Rick Gerhardt said...

Hi Jordan:

Yes, I think you're right. The way I would put it is... The Gospel (that we are hopelessly lost in sin and that the perfectly holy God Himself had to suffer Roman crucifixion to deal with that sin problem) is offense enough; we are not to be more offensive (in our behavior or false claims).

Or, to put it another way (though echoing Augustine), why would we expect a modern reader to stick with the Bible all the way to the part about Cross and Resurrection (more than halfway through the Book) if our interpretation of the first several pages is demonstrably false?

Thanks for reading!

Mark D said...

Rick - excellent citations, and I wholeheartedly agree. BTW - I have always loved the piece by Augustine.

Rick Gerhardt said...

Mark D:

I, too! Thanks for reading.

Mike Caba said...

One other Augustine quote of interest from the same book you noted:

“That day in the account of creation, or those days that are numbered according to its recurrence, are beyond the knowledge and experience of us mortal and earthbound men. And if we are able to make any effort towards an understanding of the meaning of those days, we ought not to run forward with an ill-considered opinion, as if no other reasonable and plausible interpretation could be offered. Seven days by our reckoning, after the model of days of creation, make up a week. By the passage of such weeks, time rolls on, and in these weeks one day is constituted by the course of the sun from its rising to its setting; but we must bear in mind that these days indeed recall the days of creation, but without in any way being really similar to them.”

Rick Gerhardt said...

Hi Mike:

Yes, Augustine seemed to realize that there were problems with imposing a 24-hour day upon the Creator God who is outside of time.

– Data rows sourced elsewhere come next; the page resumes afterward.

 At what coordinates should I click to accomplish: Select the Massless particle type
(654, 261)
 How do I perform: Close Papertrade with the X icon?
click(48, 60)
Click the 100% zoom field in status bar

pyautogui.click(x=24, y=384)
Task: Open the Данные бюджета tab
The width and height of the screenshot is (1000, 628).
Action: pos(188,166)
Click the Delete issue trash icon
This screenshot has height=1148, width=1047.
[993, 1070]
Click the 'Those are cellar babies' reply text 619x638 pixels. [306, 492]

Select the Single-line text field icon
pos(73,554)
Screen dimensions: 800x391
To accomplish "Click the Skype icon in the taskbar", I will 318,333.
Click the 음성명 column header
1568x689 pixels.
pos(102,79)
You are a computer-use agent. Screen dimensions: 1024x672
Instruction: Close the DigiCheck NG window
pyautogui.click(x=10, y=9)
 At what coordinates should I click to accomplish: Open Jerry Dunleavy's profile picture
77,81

More importantly, however, Augustine is just one example of Christians throughout history who maintained a humility about their understandings, a humility often lacking within the church today.

Thanks for reading.

Mike Caba said...

Hi Rick:

Yes, the intriguing thing for me when I read Genesis 1, especially the first few verses, is that it really seems like it is talking about some type of different kind of day, the nature of which we know not. Of particular resonance in this regard is your statement “imposing a 24-hour day upon the Creator God who is outside of time.” Just seems to me like there is something going on here, in the first few days at least, that we have a hard time getting our heads around. So, tongue in check, I propose a new 15th theory to add to your previously noted 14, namely, “the Different Kind of Day” theory, in which the only “belief” is that we really do not, and cannot, understand what these days are, although they seem to mirror in some respect our 7 day week. Obviously I am just parroting Augustine’s epistemological humility, and going no further.

Av8torbob said...

Rick,
Living within 25 miles of said museum, I am CONSTANTLY confronted with this issue. In my efforts to be gracious and keep the real "enemy" (Naturalism) in mind, I have often found myself avoiding the subject as best I can. No longer.

During my church's journey through FOTF's "Truth Project," a friend of mine confronted me (in front of a large group of folks) for tiptoeing around it.

My account of the encounter is here: http://true-horizon.blogspot.com/2009/09/out-of-closet.html

He was right to do so, of course, and it made me realize just how harmful this can be. I appreciate your post more than you know.